Pandemic Timeline

Kazakhstan’s Central Reference Laboratory is completed

September 2017

In a dusty suburb near Almaty, Kazakhstan, where the Soviet-era buildings still hint at a different time, a slice of high-tech modernity has arrived—in the form of a $102 million biosecurity laboratory.

The Central Reference Laboratory (CRL) will open in 2015 and offer high-security lab space for scientists to study dangerous diseases and provide early warning of potential outbreaks. (Read about the global war on disease.)

The facility, funded by the United States Defense Threat Reduction Agency (DTRA) and the Nunn-Lugar Cooperative Threat Reduction Program, will have the additional benefit of giving stable employment to scientists who might otherwise be tempted to sell their high-level and potentially destructive knowledge to hostile groups, said Lt. Col. Charles Carlton, director of the DTRA offices in Kazakhstan.

The facility will also be a secure place to archive existing disease strains. The threat of theft is real: In 2002, for example, authorities arrested a man who entered a biodefense facility near Almaty, apparently intending to steal the pathogens inside, according to a paper from the United States Institute of Peace.

Jillian Keenan

In September 2017, the construction of the Central Reference Laboratory (CRL) was completed. The laboratory was built and equipped with US funds under the Cooperative Threat Reduction Program. The CRL project, starting from the sketch, load-bearing structures, explication of premises, communications and life support systems, went through a full cycle of expertise at the level of the State Architectural and Construction Committee of Almaty, approved by the Ministries of Health, Agriculture, Education and Science of the Republic of Kazakhstan.

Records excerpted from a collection
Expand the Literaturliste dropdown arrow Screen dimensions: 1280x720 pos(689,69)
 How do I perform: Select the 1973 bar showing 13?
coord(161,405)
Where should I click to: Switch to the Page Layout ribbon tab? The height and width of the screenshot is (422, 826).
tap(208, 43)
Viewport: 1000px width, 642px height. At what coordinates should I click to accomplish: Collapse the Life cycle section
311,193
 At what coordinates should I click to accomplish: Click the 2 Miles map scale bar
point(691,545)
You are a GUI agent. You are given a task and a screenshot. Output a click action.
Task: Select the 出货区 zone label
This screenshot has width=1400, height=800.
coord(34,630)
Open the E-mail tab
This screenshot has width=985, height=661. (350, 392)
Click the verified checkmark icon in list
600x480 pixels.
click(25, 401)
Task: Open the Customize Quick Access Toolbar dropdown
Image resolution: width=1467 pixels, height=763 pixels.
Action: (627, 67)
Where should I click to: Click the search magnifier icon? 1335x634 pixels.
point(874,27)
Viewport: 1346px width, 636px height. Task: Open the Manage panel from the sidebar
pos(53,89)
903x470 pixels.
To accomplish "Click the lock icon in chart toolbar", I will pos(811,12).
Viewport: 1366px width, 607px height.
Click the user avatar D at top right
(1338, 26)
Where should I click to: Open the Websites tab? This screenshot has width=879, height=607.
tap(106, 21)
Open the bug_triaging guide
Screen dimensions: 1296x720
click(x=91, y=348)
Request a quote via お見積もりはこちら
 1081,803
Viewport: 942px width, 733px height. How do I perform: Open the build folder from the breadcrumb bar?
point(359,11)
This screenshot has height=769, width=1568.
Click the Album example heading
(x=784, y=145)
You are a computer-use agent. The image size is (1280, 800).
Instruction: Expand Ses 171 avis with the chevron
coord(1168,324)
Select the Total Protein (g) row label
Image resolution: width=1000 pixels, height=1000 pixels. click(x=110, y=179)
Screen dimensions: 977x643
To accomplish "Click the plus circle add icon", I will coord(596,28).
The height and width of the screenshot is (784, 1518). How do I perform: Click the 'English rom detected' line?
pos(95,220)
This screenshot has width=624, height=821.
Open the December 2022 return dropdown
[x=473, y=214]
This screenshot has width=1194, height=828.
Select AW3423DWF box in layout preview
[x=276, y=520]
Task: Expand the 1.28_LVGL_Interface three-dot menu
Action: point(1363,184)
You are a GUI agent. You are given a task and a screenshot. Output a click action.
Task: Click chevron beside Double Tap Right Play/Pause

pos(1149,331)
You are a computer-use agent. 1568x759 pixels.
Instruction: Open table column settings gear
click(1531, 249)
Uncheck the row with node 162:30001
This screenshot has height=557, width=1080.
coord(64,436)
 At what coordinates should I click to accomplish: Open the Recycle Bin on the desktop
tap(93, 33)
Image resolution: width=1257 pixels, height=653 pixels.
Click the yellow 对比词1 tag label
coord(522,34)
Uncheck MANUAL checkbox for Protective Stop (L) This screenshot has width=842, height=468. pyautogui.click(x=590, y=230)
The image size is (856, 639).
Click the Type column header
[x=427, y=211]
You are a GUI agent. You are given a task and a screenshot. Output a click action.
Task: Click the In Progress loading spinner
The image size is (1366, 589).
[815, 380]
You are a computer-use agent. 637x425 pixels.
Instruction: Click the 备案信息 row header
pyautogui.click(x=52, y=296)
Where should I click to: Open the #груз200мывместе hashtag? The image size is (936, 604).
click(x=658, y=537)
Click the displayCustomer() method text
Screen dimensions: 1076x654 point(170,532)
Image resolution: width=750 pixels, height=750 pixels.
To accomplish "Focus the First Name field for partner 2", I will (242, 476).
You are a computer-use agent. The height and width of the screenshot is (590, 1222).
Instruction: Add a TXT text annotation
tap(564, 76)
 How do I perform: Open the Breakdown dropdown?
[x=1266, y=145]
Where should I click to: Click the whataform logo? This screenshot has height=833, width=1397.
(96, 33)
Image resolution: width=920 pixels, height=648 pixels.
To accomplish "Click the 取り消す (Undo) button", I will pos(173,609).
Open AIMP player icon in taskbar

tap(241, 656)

▸ Tasks and exercises:
**a)** Give every year mentioned in the text about the Kazakhstan laboratory.
**b)** Proceed with the text about the Kazakhstan laboratory, starting right after its final sentence.
These rows have no connection to the text about the Kazakhstan laboratory.

▸ Replies:
**a)** 2017, 2015, 2002

**b)**
—  History of the Center

The Agency has just under two dozen offices and facilities scattered around the world to keep an eye out for would-be biological weapons, including in Georgia (the Caucasus rather than deep South one), Armenia, Ukraine, Uzbekistan, Azerbaijan and Russia. Before the USSR broke up, the Soviets were known to have weaponized plague and were tinkering with other potential biological weapons, though what became of those deadly cultures remains unclear. As such, biological weapons expert Raymond Zilinskas told NatGeo, “There’s a real biosecurity threat in countries of the former Soviet Union, and the Russian government is remarkably uncooperative in this area.”

Rachel Nuwer

Published DTRA locations in 2013 were:

UNITED STATES

  • National Capital Region
  • Aberdeen, Md.
  • Eglin Air Force Base, Fla.
  • Omaha, Neb. (USSTRATCOM)
  • Albuquerque, N.M.
  • White Sands Missile Range, N.M.
  • Mercury, Nev.
  • Travis Air Force Base, Ca.
  • Honolulu, Hawaii

OTHER COUNTRIES

  • London, United Kingdom
  • Kaiserslautern, Germany
  • Kiev, Ukraine
  • Moscow, Russia
  • Tbilisi, Georgia
  • Yerevan, Armenia
  • Baku, Azerbaijan
  • Astana, Kazakhstan
  • Tashkent, Uzbekistan
  • United States Forces Korea, Republic of Korea
  • Yokota, Japan
  • Singapore

Defense Threat Reduction Agency

On March 26, 2015, Kenya was on this list as well.  The first archive showing Kenya is August 13, 2014.